Python Forum
Hashing big files - Printable Version

+- Python Forum (https://python-forum.io)
+-- Forum: General (https://python-forum.io/Forum-General)
+--- Forum: News and Discussions (https://python-forum.io/Forum-News-and-Discussions)
+--- Thread: Hashing big files (/Thread-Hashing-big-files)



Hashing big files - wavic - Mar-25-2018

I have to hash big files and even with fast algorithms, it takes a lot of time. Regular hdd, not ssd storages. I've tried the usual way but it is slow.
I am thinking to load a file check the first 4k and skip several megabytes then check again another 4k of data adding it to the hash sum.

I am asking how much megabytes is safe to skip in that process?
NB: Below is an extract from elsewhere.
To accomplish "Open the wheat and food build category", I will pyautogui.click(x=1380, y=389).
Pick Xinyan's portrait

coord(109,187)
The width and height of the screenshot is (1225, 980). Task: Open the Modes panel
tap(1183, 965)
I have to be sure that there are no collisions between the hashes if the files are not the same. Does that approach is going to work?
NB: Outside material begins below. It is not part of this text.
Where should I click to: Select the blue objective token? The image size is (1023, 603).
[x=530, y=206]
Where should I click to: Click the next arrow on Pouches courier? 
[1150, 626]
RE: Hashing big files - Larz60+ - Mar-25-2018

Could you please, elaborate?

When I think of file hashes, I think of keys being hashed, with corresponding file positions,
stored in either a memory table or as a separate file on disk.


RE: Hashing big files - wavic - Mar-25-2018

Like md5 or sha256 sum. Or B2 for instance.


RE: Hashing big files - Gribouillis - Mar-25-2018

If you skip megabytes there will be obvious collision. One only needs to change the skipped bytes to create a collision.


RE: Hashing big files - wavic - Mar-25-2018

I am doing it for myself. There is no one who can do this.


RE: Hashing big files - micseydel - Apr-06-2018

It depends on what you're trying to do with the hashes, but one thing I've done to save time with hashing when looking for duplicate files is to only bother hashing files that have the same file size (this works great with media like audio, video and pictures).


RE: Hashing big files - wavic - Apr-06-2018

I did the same but it's still slow.


RE: Hashing big files - micseydel - Apr-06-2018

Out of curiosity, what kind of data are you working with? And what is the ultimate problem to be solved. e.g. hashing is an implementation detail of "detect duplicate files", not the actual goal.


RE: Hashing big files - wavic - Apr-06-2018

The files are mostly media files. Video. Several GB each. Music.